B.1.a. Multicultural/Diversity Considerations Counselors maintain awareness and sensitivity regarding cultural meanings of confidentiality and privacy. Counselors respect differing views toward disclosure of information. Counselors hold ongoing discussions with clients as to how, when, and with whom information is to be shared.


E.8. Multicultural Issues/ Diversity in Assessment Counselors select and use with caution assessment techniques normed on populations other than that of the client. Counselors recognize the effects of age, color, culture, disability, ethnic group, gender, race, language preference, religion, spirituality, sexual orientation, and socioeconomic status on test administration and interpretation, and they place test results in proper perspective with other relevant factors.


F.2.b. Multicultural Issues/ Diversity in Supervision Counseling supervisors are aware of and address the role of multiculturalism/ diversity in the supervisory relationship.


F.7.c. Infusing Multicultural Issues/Diversity Counselor educators infuse material related to multiculturalism/diversity into all courses and workshops for the development of professional counselors.


F.11. Multicultural/Diversity Competence in Counselor Education and Training Programs F.11.a. Faculty Diversity Counselor educators are committed to recruiting and retaining a diverse faculty.


F.11.b. Student Diversity Counselor educators actively attempt to recruit and retain a diverse student body. Counselor educators demonstrate commitment to multicultural/diversity competence by recognizing and valuing the diverse cultures and types of abilities that students bring to the training experience. Counselor educators provide appropriate accommodations that enhance and support diverse student well-being and academic performance.

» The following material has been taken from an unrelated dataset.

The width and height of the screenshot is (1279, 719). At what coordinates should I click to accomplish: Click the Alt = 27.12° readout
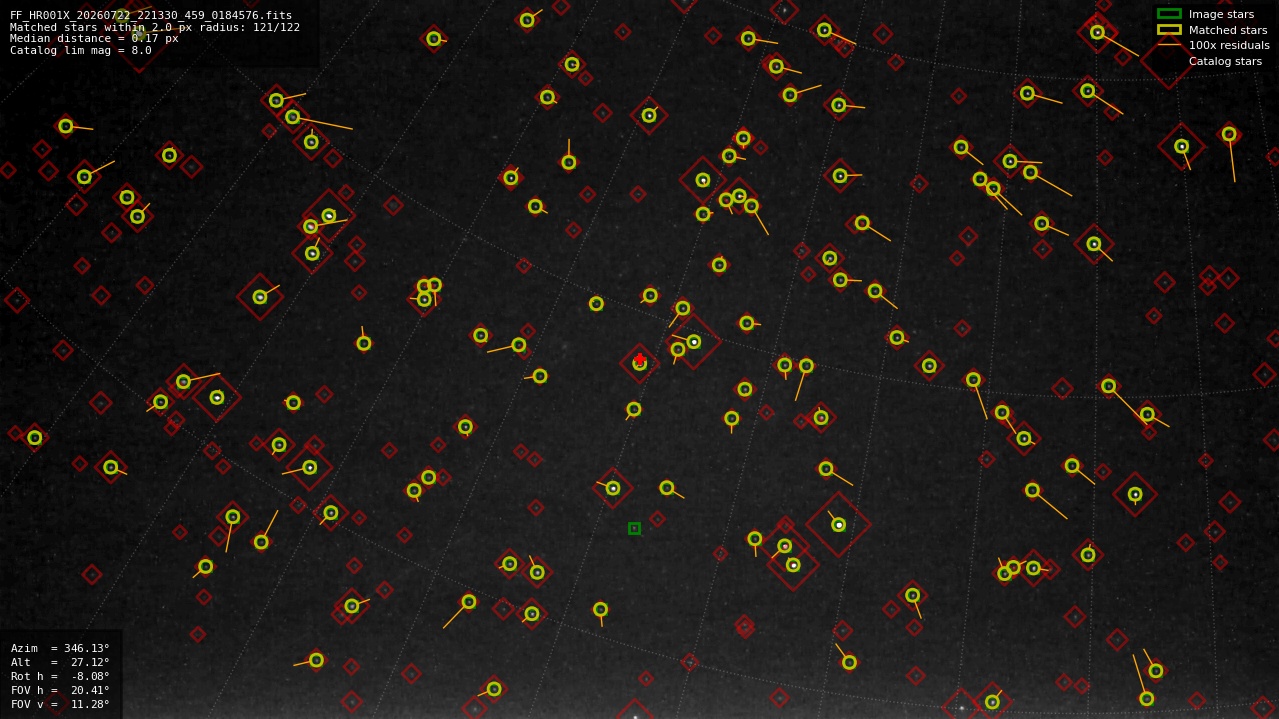pyautogui.click(x=60, y=662)
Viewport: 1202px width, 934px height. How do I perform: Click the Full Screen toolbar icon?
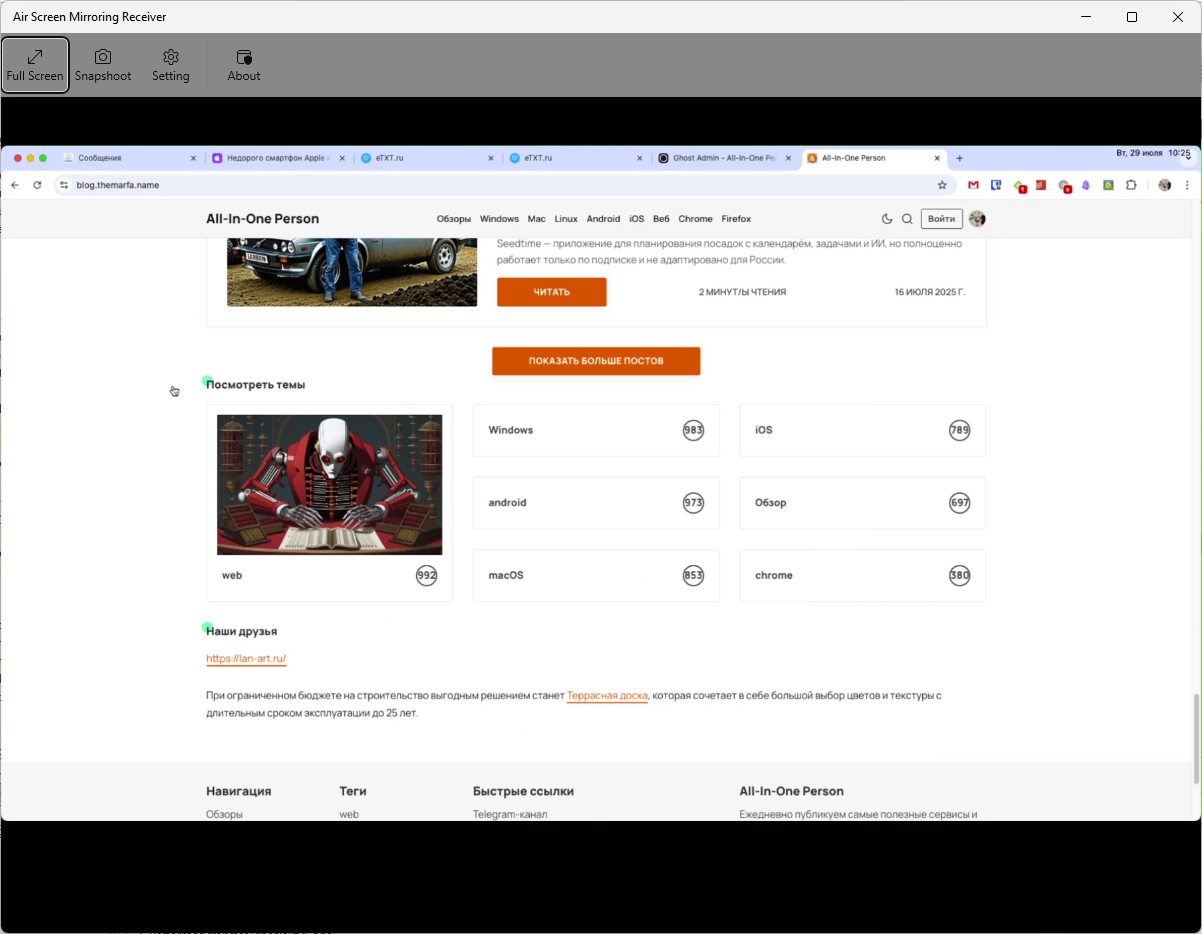click(35, 65)
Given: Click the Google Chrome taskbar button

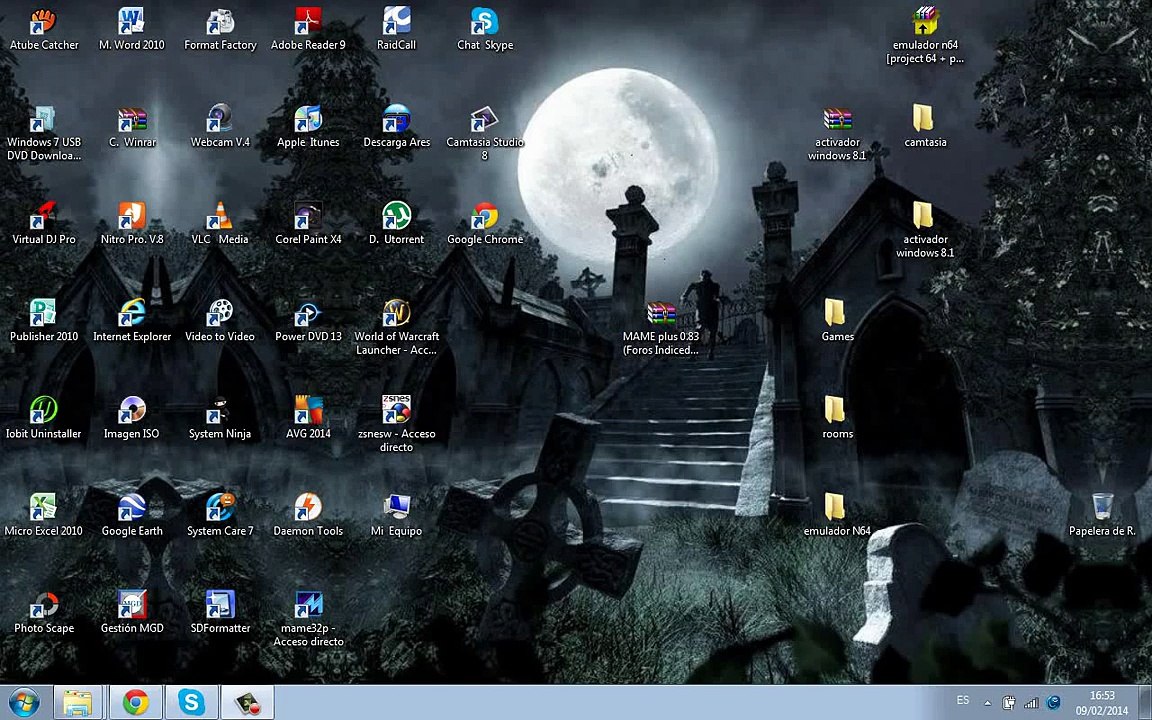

F.11.c. Multicultural/Diversity Competence Counselor educators actively infuse multicultural/diversity competency in their training and supervision practices. They actively train students to gain awareness, knowledge, and skills in the competencies of multicultural practice.


H.5.d. Multicultural and Disability Considerations Counselors who maintain websites provide accessibility to persons with disabilities. They provide translation capabilities for clients who have a different primary language, when feasible. Counselors acknowledge the imperfect nature of such translations and accessibilities.


As can be seen, all of the major professional Codes of Ethics address the importance of being a culturally competent practitioner.


Cultural Bias in Mental Health Treatment


The extant research suggests that there is a cultural bias in mental health services (See Pedersen 2008 for a review). Based on these findings over many years, theorists have developed models to explain why cultural bias occurs within the context of mental health treatment. 


One of the first models or concepts addressing the issue of cultural bias in mental health treatment was developed by Wrenn (1962).  Wrenn introduced the concept of “cultural encapsulation.”  This perspective assumes five basic identifying features: 






1) Reality is defined according to one’s set of cultural assumptions. 

2) Individuals become insensitive to cultural variations among people and assume their own view as the right one. 

3) Assumptions are not dependent on reasonable proof or rational consistency, but are believed true, regardless of evidence to the contrary.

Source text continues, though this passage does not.